Stated task:
How many lines in the listing below contain the word "height"? Reply with the number alone.

BEGIN Material for the task

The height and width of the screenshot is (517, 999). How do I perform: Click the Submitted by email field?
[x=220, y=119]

END Material for the task
BEGIN Material for the task

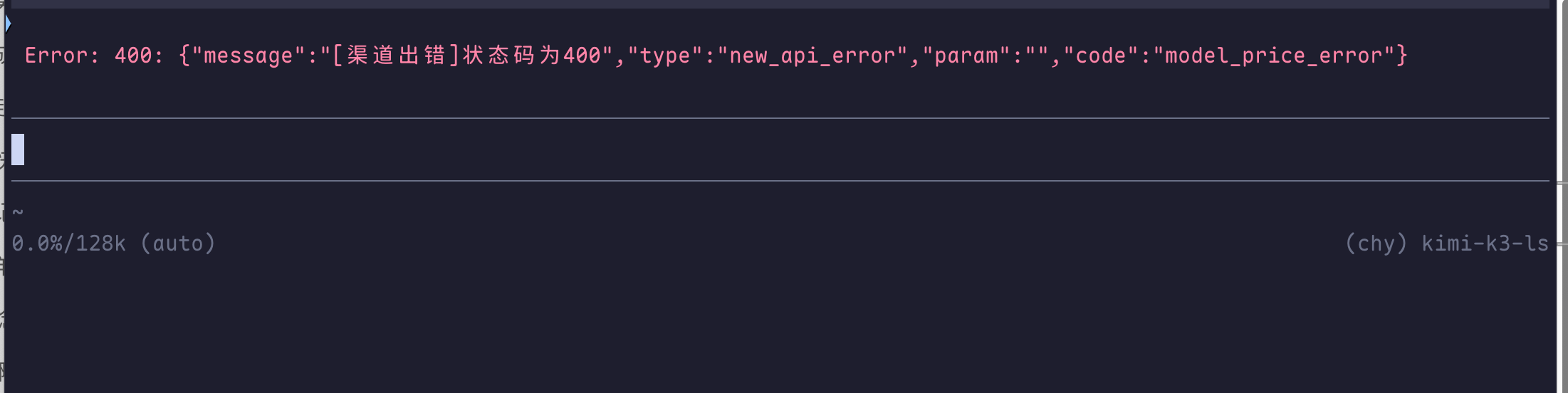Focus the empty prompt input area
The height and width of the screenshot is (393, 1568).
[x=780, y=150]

END Material for the task

Response below:
2